**Goal of the exercise:**
Excluding images, repeat the data exactly as given.

Stored dataset items:
┌──

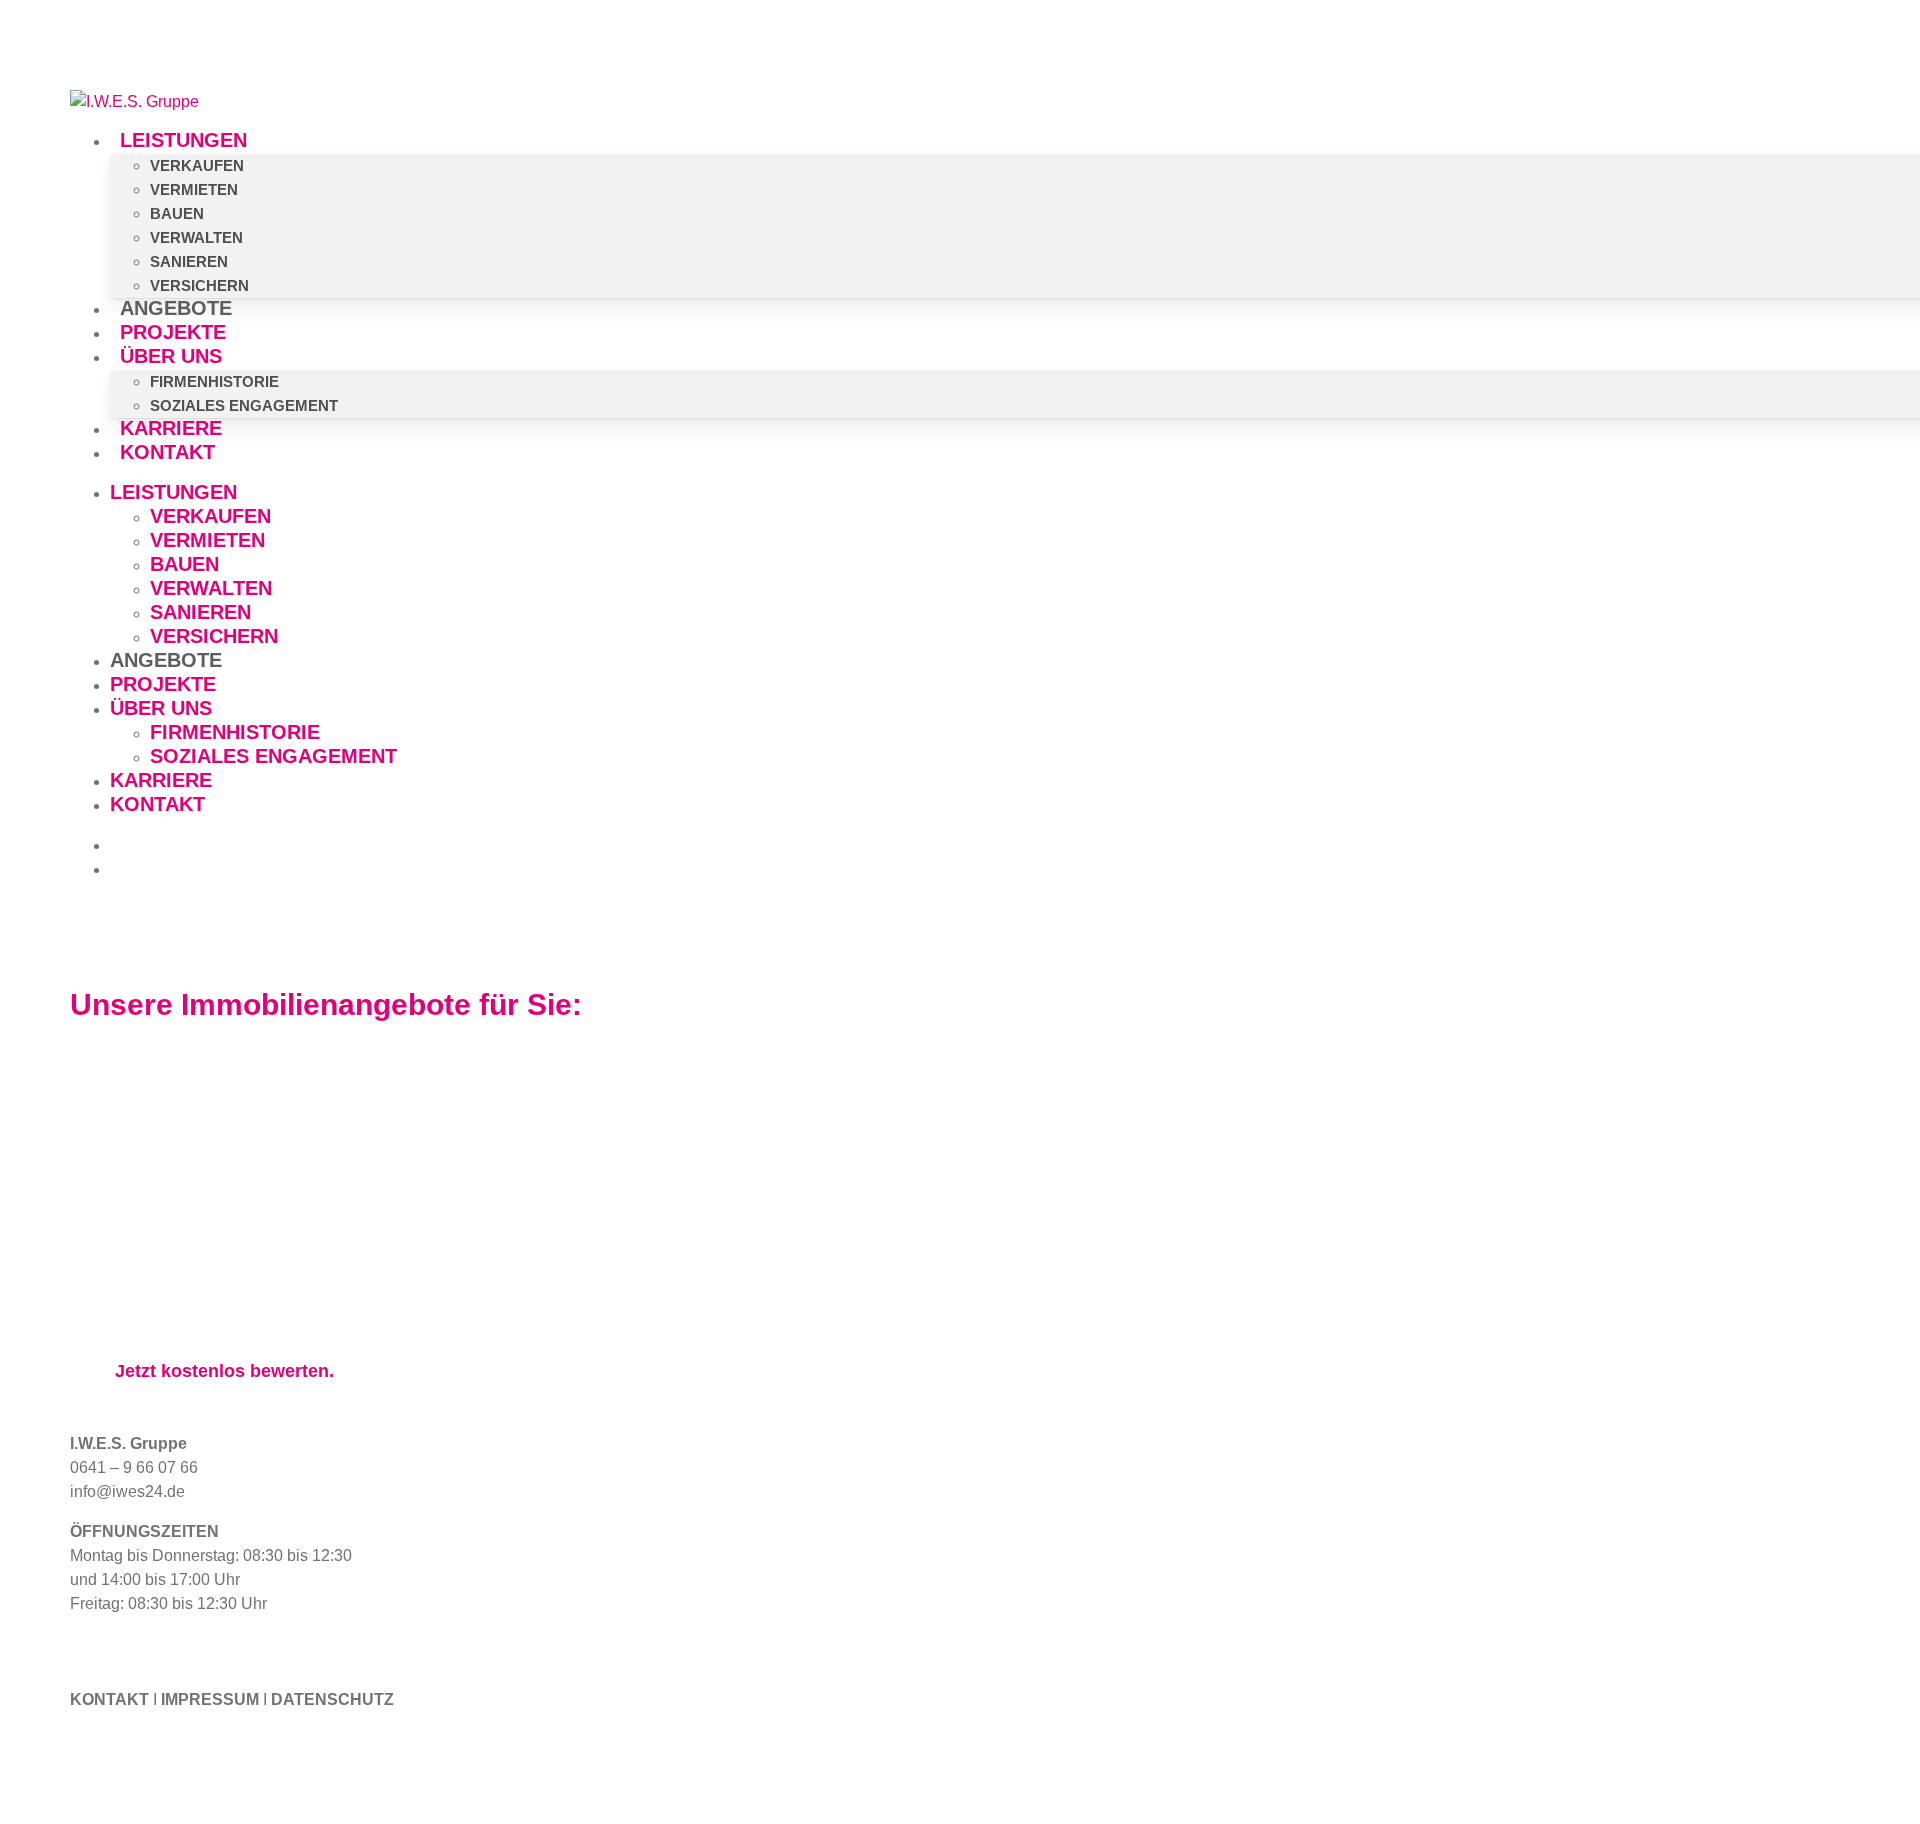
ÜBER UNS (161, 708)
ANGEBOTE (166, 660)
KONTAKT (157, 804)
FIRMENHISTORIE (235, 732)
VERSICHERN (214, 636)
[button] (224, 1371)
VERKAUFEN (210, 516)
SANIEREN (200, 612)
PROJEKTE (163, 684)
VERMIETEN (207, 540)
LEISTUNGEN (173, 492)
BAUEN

└──

**Written solution:**
ÜBER UNS (161, 708)
ANGEBOTE (166, 660)
KONTAKT (157, 804)
FIRMENHISTORIE (235, 732)
VERSICHERN (214, 636)
[button] (224, 1371)
VERKAUFEN (210, 516)
SANIEREN (200, 612)
PROJEKTE (163, 684)
VERMIETEN (207, 540)
LEISTUNGEN (173, 492)
BAUEN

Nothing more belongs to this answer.